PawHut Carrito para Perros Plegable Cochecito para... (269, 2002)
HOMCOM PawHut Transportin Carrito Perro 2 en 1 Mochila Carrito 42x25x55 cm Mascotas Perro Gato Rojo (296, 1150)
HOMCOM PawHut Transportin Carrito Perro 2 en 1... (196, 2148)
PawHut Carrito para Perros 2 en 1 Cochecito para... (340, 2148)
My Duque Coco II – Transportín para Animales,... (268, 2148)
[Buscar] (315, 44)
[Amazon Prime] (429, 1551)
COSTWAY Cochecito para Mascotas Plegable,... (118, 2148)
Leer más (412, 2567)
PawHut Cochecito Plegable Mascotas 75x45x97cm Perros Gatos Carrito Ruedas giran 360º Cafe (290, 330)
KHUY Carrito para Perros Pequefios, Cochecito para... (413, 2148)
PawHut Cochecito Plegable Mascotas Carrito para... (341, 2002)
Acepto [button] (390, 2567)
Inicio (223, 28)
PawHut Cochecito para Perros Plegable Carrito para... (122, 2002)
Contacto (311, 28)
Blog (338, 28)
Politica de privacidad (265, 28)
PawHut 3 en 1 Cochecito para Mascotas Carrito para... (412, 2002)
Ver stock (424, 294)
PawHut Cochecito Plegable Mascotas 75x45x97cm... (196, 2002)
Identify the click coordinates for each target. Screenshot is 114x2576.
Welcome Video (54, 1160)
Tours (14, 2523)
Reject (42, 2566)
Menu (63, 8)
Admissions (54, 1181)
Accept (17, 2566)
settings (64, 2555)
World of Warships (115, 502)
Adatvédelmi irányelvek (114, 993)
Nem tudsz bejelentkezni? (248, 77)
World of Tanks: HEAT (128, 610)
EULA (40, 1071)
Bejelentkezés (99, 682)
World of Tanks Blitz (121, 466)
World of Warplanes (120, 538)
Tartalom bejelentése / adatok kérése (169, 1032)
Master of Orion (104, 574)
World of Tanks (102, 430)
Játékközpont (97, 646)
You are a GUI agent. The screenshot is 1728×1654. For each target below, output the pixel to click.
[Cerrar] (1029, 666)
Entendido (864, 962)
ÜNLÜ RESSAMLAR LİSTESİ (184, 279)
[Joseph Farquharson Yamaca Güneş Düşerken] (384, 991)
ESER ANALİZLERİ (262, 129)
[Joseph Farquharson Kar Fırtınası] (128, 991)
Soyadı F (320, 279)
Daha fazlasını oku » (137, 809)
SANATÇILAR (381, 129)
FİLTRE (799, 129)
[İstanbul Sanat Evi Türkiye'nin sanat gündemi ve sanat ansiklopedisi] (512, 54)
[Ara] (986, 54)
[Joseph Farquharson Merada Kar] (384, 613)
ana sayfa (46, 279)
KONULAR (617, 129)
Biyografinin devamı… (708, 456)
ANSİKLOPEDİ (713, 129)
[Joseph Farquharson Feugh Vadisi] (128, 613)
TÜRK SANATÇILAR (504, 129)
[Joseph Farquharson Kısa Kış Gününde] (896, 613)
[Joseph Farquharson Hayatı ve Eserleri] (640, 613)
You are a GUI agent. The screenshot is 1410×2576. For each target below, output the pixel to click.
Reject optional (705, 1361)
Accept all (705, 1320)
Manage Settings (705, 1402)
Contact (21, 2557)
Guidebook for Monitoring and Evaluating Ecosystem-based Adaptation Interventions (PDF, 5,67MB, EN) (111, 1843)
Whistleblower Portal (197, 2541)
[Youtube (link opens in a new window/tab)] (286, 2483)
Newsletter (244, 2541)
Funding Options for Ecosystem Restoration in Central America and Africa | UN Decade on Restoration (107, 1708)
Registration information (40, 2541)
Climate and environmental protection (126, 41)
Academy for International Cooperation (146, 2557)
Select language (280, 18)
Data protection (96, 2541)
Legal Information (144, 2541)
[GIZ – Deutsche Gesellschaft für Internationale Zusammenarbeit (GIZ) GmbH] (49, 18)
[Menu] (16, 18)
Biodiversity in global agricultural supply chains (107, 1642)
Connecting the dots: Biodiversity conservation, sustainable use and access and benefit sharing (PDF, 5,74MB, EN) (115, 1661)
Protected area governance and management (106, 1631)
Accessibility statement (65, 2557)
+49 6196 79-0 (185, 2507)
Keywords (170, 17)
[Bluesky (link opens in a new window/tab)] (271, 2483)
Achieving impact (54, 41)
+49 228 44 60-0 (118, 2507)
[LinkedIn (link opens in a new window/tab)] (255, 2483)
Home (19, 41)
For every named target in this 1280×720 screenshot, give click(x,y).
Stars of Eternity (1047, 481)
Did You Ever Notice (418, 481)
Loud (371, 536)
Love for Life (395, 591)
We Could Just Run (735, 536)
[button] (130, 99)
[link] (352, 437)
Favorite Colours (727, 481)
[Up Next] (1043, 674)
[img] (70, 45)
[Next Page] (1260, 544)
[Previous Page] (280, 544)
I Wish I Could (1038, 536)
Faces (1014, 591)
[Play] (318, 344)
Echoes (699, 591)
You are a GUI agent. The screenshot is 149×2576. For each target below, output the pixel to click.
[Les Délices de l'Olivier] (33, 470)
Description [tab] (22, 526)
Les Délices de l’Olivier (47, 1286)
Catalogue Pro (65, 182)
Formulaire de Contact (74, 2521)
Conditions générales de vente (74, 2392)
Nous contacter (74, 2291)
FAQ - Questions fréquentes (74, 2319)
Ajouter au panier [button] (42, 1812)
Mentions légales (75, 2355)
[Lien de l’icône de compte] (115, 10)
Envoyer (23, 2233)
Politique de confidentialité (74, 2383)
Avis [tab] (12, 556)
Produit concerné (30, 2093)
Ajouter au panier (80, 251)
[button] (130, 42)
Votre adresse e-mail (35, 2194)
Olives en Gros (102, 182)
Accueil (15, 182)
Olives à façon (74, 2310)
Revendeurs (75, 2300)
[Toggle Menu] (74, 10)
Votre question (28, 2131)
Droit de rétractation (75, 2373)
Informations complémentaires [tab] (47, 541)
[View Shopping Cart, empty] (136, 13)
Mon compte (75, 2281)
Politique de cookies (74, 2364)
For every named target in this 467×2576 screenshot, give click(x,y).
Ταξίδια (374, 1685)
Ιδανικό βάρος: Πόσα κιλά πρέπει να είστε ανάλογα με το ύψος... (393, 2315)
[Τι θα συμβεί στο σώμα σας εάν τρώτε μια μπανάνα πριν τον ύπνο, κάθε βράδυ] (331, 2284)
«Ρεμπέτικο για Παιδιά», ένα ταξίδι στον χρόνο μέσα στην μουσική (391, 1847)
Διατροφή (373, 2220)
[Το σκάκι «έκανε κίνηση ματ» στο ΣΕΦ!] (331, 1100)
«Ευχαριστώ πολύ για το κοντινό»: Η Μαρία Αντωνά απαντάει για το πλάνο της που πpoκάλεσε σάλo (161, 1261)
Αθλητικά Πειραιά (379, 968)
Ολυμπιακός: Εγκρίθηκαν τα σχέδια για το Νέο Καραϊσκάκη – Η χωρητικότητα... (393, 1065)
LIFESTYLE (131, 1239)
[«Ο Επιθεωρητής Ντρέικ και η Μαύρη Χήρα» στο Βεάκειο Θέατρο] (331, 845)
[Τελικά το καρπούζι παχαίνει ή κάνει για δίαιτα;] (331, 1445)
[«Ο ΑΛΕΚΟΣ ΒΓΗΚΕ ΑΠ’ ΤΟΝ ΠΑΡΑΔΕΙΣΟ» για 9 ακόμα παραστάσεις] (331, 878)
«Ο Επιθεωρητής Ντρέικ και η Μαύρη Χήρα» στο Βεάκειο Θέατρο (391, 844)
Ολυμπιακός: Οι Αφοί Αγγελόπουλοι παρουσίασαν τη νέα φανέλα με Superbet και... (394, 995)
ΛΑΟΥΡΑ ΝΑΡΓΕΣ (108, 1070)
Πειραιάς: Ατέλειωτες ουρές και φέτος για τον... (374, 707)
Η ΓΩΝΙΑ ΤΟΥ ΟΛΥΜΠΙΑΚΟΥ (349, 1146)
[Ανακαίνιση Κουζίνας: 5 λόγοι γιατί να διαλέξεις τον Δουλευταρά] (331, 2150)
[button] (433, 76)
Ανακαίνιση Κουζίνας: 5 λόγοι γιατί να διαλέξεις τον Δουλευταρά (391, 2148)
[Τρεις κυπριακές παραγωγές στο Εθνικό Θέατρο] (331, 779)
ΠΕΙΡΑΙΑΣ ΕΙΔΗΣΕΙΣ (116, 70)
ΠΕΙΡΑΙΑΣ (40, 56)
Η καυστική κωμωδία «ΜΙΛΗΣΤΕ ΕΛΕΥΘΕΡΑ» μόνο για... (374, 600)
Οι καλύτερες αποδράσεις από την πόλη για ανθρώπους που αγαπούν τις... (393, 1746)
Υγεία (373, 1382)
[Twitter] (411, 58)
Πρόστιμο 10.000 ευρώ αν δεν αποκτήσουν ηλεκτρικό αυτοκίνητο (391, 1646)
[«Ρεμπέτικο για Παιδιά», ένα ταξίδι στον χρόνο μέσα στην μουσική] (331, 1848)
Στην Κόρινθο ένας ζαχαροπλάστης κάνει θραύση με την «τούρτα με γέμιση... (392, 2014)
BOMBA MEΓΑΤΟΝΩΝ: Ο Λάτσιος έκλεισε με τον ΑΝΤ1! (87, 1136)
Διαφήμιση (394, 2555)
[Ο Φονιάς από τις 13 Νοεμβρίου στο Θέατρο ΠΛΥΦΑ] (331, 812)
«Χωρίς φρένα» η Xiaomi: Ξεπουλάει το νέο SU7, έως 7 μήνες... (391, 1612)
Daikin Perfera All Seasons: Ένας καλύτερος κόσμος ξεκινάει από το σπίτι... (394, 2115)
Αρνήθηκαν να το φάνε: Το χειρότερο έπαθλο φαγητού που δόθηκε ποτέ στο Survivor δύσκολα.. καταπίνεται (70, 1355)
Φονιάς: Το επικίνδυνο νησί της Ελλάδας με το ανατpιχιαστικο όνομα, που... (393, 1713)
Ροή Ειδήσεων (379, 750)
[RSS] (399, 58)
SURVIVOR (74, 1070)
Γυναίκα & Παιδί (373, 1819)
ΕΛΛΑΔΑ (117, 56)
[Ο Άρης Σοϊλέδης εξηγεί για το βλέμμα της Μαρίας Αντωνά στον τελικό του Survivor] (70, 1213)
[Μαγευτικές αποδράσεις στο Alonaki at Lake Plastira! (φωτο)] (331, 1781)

—————

Assignment: Each line above from the one with "Soyadı F (320, 279)" up to and including the one with "Accept all (705, 1320)" must be set down exactly, and no line outside that span may appear.

Task result:
Soyadı F (320, 279)
Daha fazlasını oku » (137, 809)
SANATÇILAR (381, 129)
FİLTRE (799, 129)
[İstanbul Sanat Evi Türkiye'nin sanat gündemi ve sanat ansiklopedisi] (512, 54)
[Ara] (986, 54)
[Joseph Farquharson Merada Kar] (384, 613)
ana sayfa (46, 279)
KONULAR (617, 129)
Biyografinin devamı… (708, 456)
ANSİKLOPEDİ (713, 129)
[Joseph Farquharson Feugh Vadisi] (128, 613)
TÜRK SANATÇILAR (504, 129)
[Joseph Farquharson Kısa Kış Gününde] (896, 613)
[Joseph Farquharson Hayatı ve Eserleri] (640, 613)
You are a GUI agent. The screenshot is 1410×2576. For each target below, output the pixel to click.
Reject optional (705, 1361)
Accept all (705, 1320)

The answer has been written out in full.